ECLI:NL:GHARL:2019:11209

Gerechtshof Arnhem-Leeuwarden

Datum uitspraak
24 december 2019
Publicatiedatum
24 december 2019
Zaaknummer
200.252.722/01
Instantie
Gerechtshof Arnhem-Leeuwarden
Type
Uitspraak
Rechtsgebied
Civiel recht
Procedures
  • Hoger beroep
Vindplaatsen
  • Rechtspraak.nl
AI samenvatting door LexboostAutomatisch gegenereerd

Hervatting van een procedure na doorhaling en de vereisten voor aanzegging

In deze zaak heeft het Gerechtshof Arnhem-Leeuwarden op 24 december 2019 uitspraak gedaan in hoger beroep. De appellant, die woonachtig is te [A], had in eerste aanleg de rol van gedaagde en werd vertegenwoordigd door mr. R. de Vries, die zich echter had onttrokken. De geïntimeerde, Handelsmaatschappij Van Hijfte B.V., had in eerste aanleg de rol van eiseres en werd vertegenwoordigd door mr. A.C. Teeuw. Na de onttrekking van de advocaat van appellant werd de zaak doorgehaald. De advocaat van de geïntimeerde heeft vervolgens een brief gestuurd naar de appellant, waarin hij aangaf de zaak opnieuw te willen aanbrengen en om arrest te vragen. Het hof oordeelde echter dat deze brief niet voldeed aan de eisen van artikel 8.3 van het Landelijk procesreglement (Lpr). Dit artikel stelt dat een partij die de procedure na doorhaling wil hervatten, een verzoek moet indienen met een duidelijke aanzegging aan de wederpartij, inclusief de noodzaak om een nieuwe advocaat te stellen en de memorie van grieven in te dienen binnen een bepaalde termijn.

Het hof concludeerde dat de brief van de advocaat van de geïntimeerde niet aan deze eisen voldeed, omdat niet expliciet was vermeld dat de appellant op de aangegeven roldatum een nieuwe advocaat moest stellen en dat de memorie van grieven moest worden ingediend.
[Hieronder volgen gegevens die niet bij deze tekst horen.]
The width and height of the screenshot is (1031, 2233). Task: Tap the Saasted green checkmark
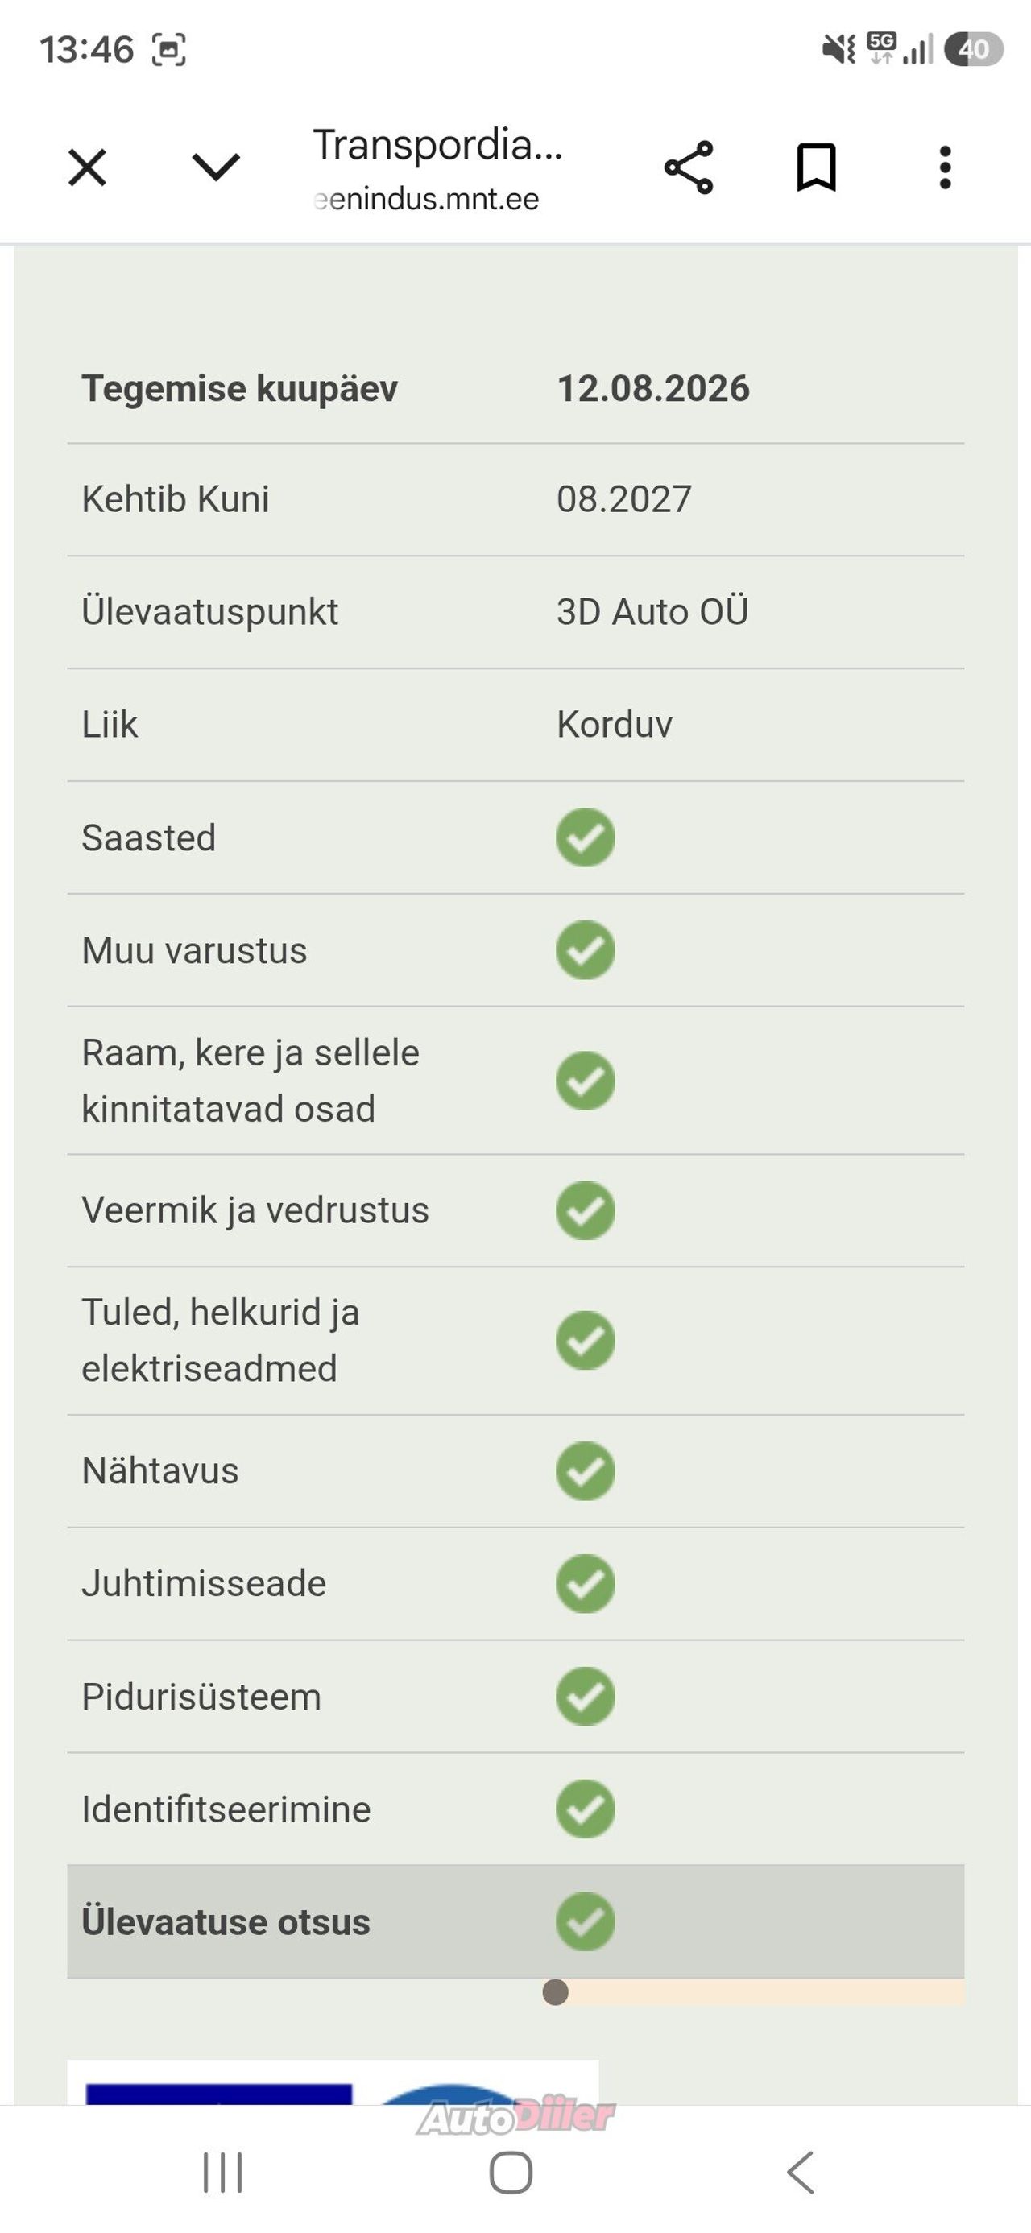coord(585,837)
Gezien de verstrekkende gevolgen van deze procedurele vereisten, had de advocaat van de geïntimeerde een duidelijke aanzegging moeten doen, vooral omdat de appellant geen advocaat meer had. Het hof besloot daarom dat de zaak niet correct was hervat en bepaalde dat de zaak ambtshalve werd doorgehaald. Deze uitspraak benadrukt het belang van duidelijke communicatie en naleving van procesregels in civiele procedures.

Uitspraak

GERECHTSHOF ARNHEM-LEEUWARDEN

locatie Leeuwarden
afdeling civiel recht, handel
zaaknummer gerechtshof 200.252.722/01
(zaaknummer rechtbank Noord-Nederland 150359)
arrest van 24 december 2019
in de zaak van:
[appellant],
wonende te [A] ,
appellant,
in eerste aanleg: gedaagde,
hierna te noemen:
[appellant],
advocaat: voorheen mr. R. de Vries, kantoorhoudend te Groningen, die zich heeft onttrokken,
tegen
Handelsmaatschappij Van Hijfte B.V.,
gevestigd te IJzendijke, gemeente Sluis,
geïntimeerde,
in eerste aanleg: eiseres,
hierna:
Van Hijfte,
advocaat: mr. A.C. Teeuw, kantoorhoudend te Middelharnis.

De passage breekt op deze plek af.